- _SHORT TASK_: Rewrite these lines with every "icon" switched to "button" and nothing else changed. Leave out the pictures.

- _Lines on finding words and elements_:

* START *

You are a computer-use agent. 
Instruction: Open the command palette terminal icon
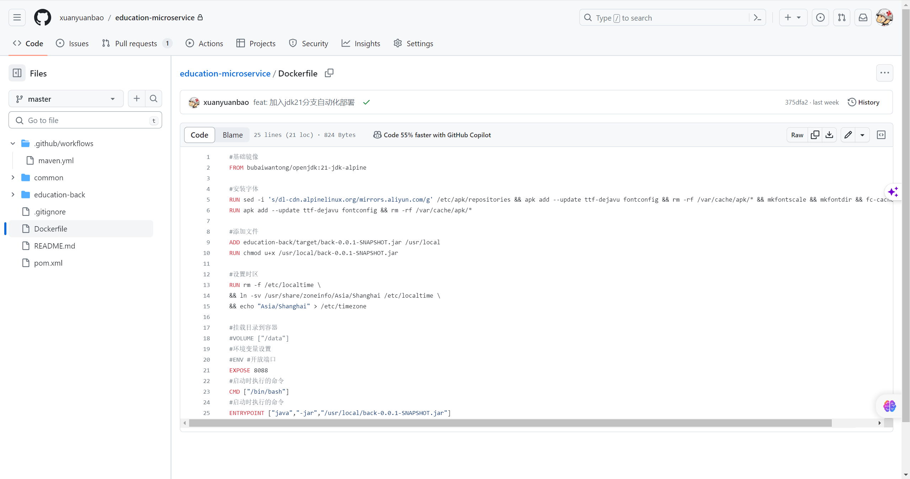click(x=757, y=17)
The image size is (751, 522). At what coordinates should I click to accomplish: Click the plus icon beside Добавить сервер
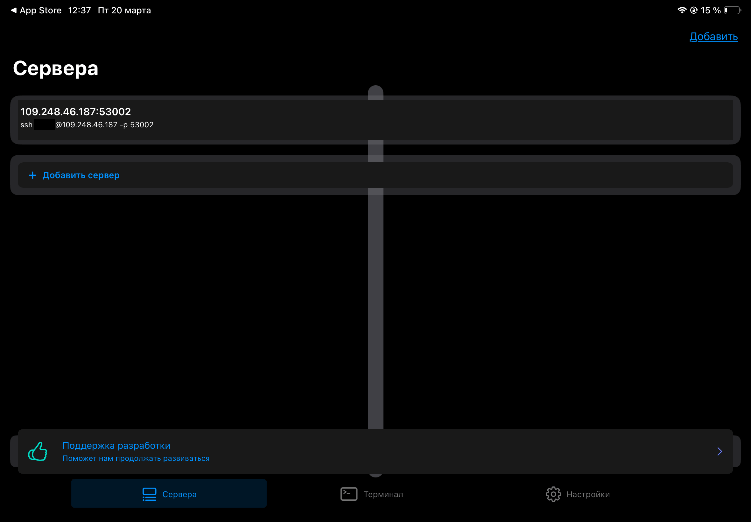click(32, 175)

* END *

- _ANSWER TO THIS PROBLEM_:
You are a computer-use agent. 
Instruction: Open the command palette terminal button
click(x=757, y=17)
The image size is (751, 522). At what coordinates should I click to accomplish: Click the plus button beside Добавить сервер
click(32, 175)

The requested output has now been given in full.